Task prompt | From the article on American solar manufacturing, reproduce word for word the part that begins with "For homeowners, the" and ends with "claim the credit.".

Excerpt |
American solar manufacturing was booming—Trump's megabill could change that
Just as solar demand is peaking, some popular equipment is in short supply—especially if it’s American-made.
President Trump's "Big Beautiful Bill," signed on July 4, has created a tale of two solar markets. Both are scrambling to adapt to dramatically compressed timelines that threaten to disrupt America’s solar manufacturing boom, built after years of relying on foreign suppliers.
For homeowners, the 30% residential solar tax credit ends completely after December 31, 2025, giving families just months to complete installations and save an average of $9,000. Meanwhile, commercial projects face their own crunch: Projects beginning construction after June 2026 must be placed in service by the end of 2027 to claim the credit.
The result? A dangerous disconnect between America's newfound manufacturing capabilities and the market conditions needed to sustain them.

Stored rows |
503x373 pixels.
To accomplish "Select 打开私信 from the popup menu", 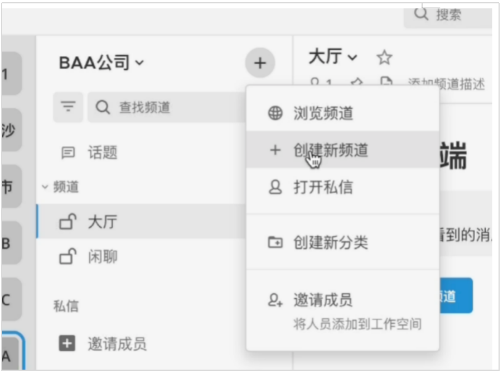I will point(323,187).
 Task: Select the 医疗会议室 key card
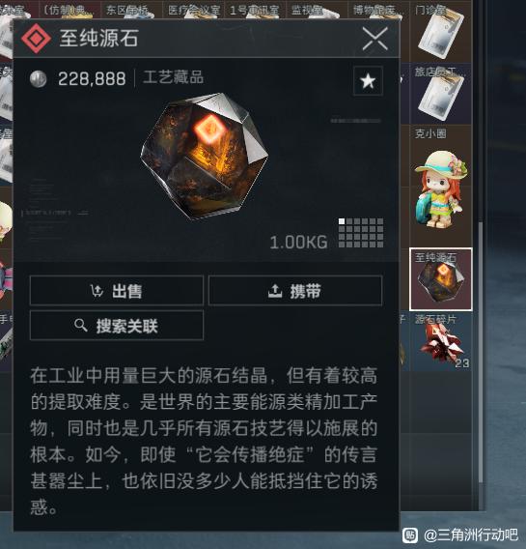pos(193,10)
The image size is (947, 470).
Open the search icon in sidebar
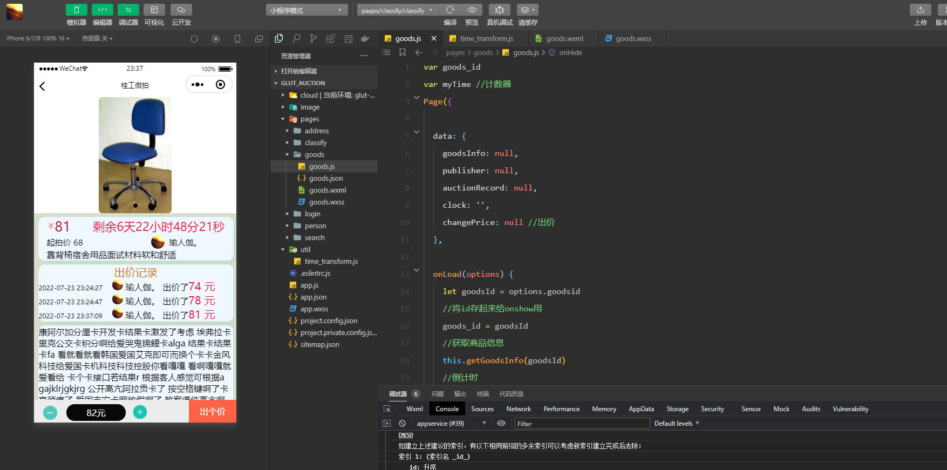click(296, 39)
---
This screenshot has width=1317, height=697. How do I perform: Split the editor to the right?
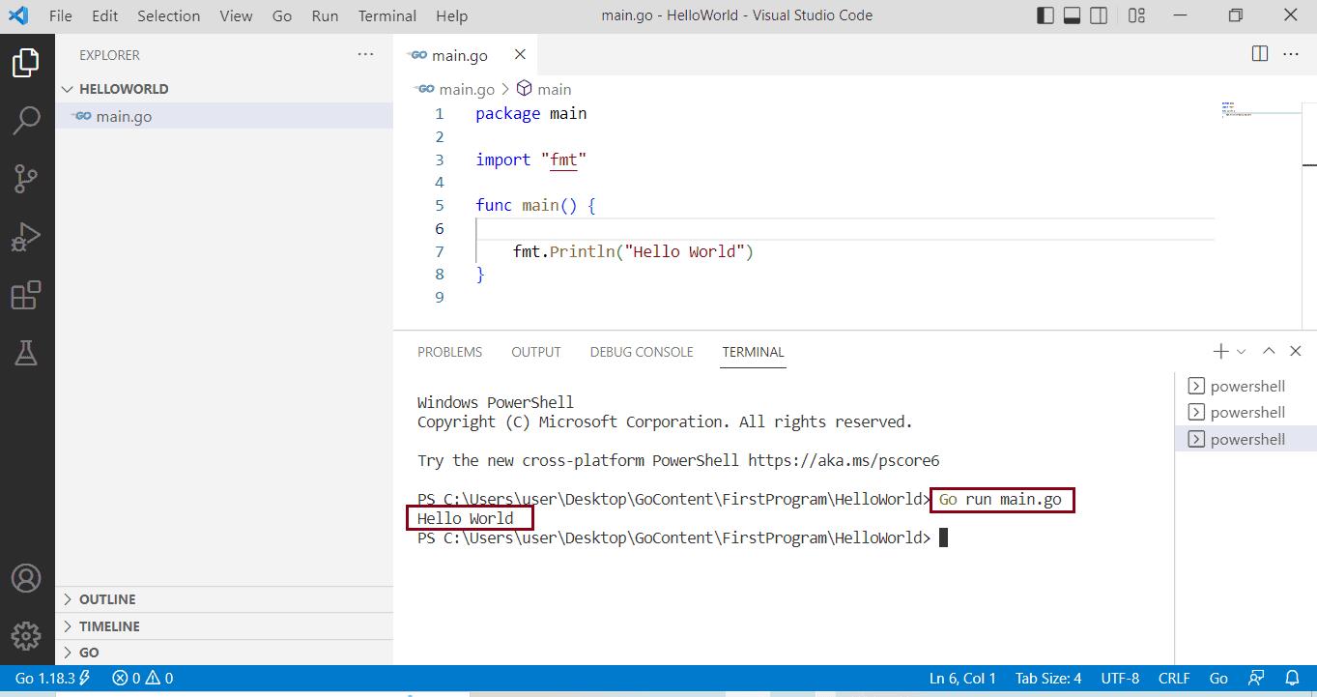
* * *
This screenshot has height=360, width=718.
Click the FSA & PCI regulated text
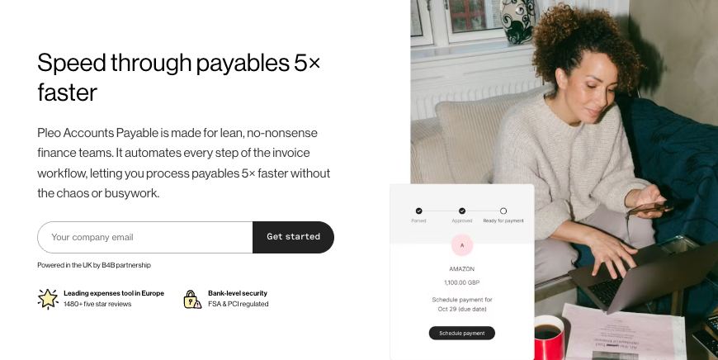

Answer to this problem |
For homeowners, the 30% residential solar tax credit ends completely after December 31, 2025, giving families just months to complete installations and save an average of $9,000. Meanwhile, commercial projects face their own crunch: Projects beginning construction after June 2026 must be placed in service by the end of 2027 to claim the credit.